La caisse de prévoyance vieillesse et maladie du travail (CARSAT)

Ces caisses d’épargne fonctionnent sous la tutelle du ministère du travail avec des compétences dans le domaine de la sécurité sociale. Actuellement, ces compétences correspondent principalement à celles du ministère de la santé et des affaires sociales. Elles jouent un rôle important dans la prévention des accidents du travail.

L’institut national de recherche et de sécurité (INRS)

Cet organisme a la nature d’une association à but non lucratif. Il dépend de la Caisse nationale d’assurance maladie (CNAM) et remplit une double mission. Il mène des activités d’assistance, d’information et de formation pour les agents ayant des compétences de prévention. Il mène également des activités d’étude et de recherche pour anticiper les futurs besoins de prévention.

L’agence nationale pour l’amélioration des conditions de travail (ANACT)

L’ANACT est une association à but non lucratif supervisée par le ministère du Travail. Elle compte 25 associations régionales réparties sur tout le territoire. Ces associations, à savoir les bureaux régionaux, sont financés par le gouvernement à travers l’ANACT et la Direction régionale du travail, de l’emploi et de la formation professionnelle.

L’Organisme professionnel de prévention dans le bâtiment et les travaux publics (OPP-BTP)

Toutes les entreprises du BTP doivent contribuer à cette agence de prévention. C’est une organisation spécialisée dans la prévention des risques dans le domaine de l’hygiène et de la sécurité. C’est, en somme, l’organisme de prévention des risques dans le secteur du bâtiment et des travaux publics.

Les agents internes de prévention

L’employeur

L’employeur doit définir la politique de prévention de l’établissement. Il doit aussi contrôler le respect des dispositions législatives et réglementaires, ainsi que l’application de la réglementation en matière de santé et de sécurité au travail.

Les travailleurs

Les travailleurs contribuent à la prévention des risques professionnels en respectant les instructions qu’ils reçoivent de l’employeur. Il s’agit principalement des consignes de sécurité et des instructions contenues dans le règlement intérieur ou celles reçues lors des séances d’information ou de formation.

Le comité d’entreprise

Le comité d’entreprise formule des propositions ou examine les propositions soumises par l’employeur.
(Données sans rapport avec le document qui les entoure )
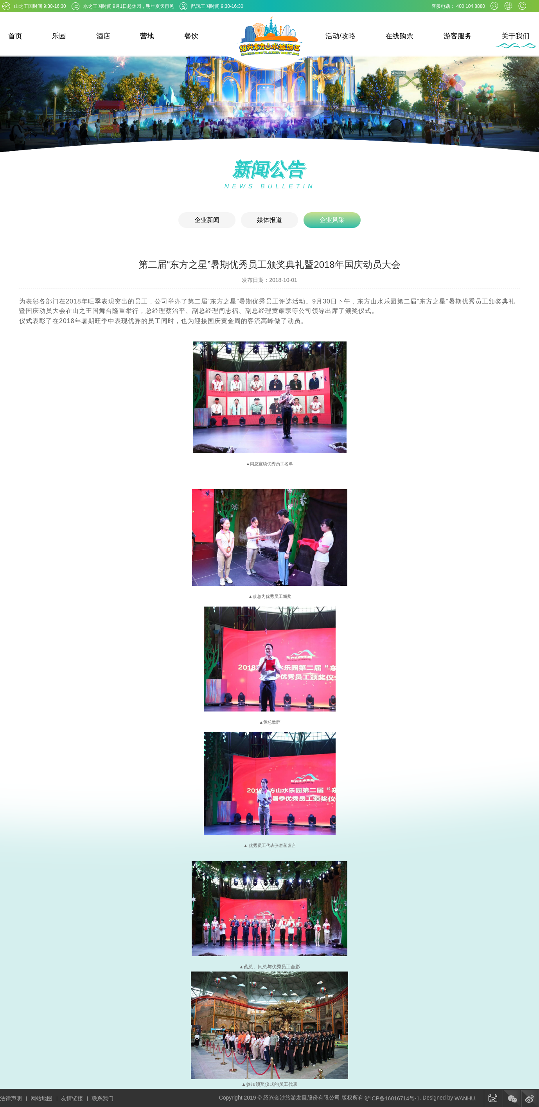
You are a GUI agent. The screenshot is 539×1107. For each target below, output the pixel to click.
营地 (147, 36)
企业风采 (332, 220)
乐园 (59, 36)
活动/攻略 (340, 36)
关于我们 (515, 36)
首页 (15, 36)
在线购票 (399, 36)
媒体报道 (269, 220)
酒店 (103, 36)
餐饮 (191, 36)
Il s’agit de propositions qui visent à améliorer les conditions de travail, d’emploi et de formation professionnelle des travailleurs.
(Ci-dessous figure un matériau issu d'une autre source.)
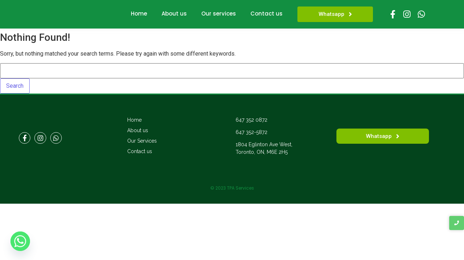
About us (174, 13)
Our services (218, 13)
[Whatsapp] (20, 241)
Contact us (266, 13)
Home (139, 13)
Ce comité est consulté, conjointement avec le Comité d’hygiène, de sécurité et des conditions de travail (CHSCT) sur les mesures adoptées pour faciliter l’emploi ou le retour à l’emploi des blessés, des invalides et des travailleurs handicapés.
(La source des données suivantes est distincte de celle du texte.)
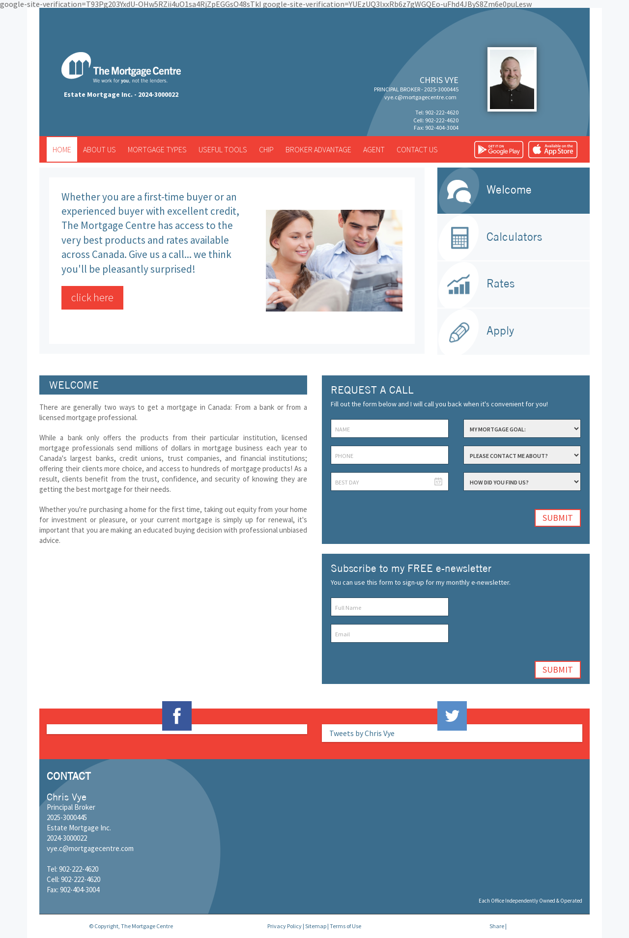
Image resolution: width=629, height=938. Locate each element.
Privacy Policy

Le comité de la sécurité et de la santé au travail (CHSCT)

La constitution du CHSCT est obligatoire dans les établissements de plus de 50 salariés. Il s’agit d’un organe représentatif du personnel qui est chargé des questions de santé et de sécurité au travail ainsi que des conditions de travail des employés. Ce comité est chargé de contribuer à la protection de la santé physique et mentale des travailleurs, à travers différentes missions d’analyse des risques.

Le médecin du travail

Le rôle du médecin du travail est exclusivement préventif et consiste à éviter toute altération de la santé des travailleurs. Il le fait en surveillant principalement leurs conditions d’hygiène, les risques d’infection et leur état de santé.

Le médecin du travail est le conseiller de l’employeur, des travailleurs, des représentants du personnel, du CHSCT et des services sociaux. Le médecin du travail exerce diverses fonctions, dont la surveillance sanitaire et la surveillance du personnel.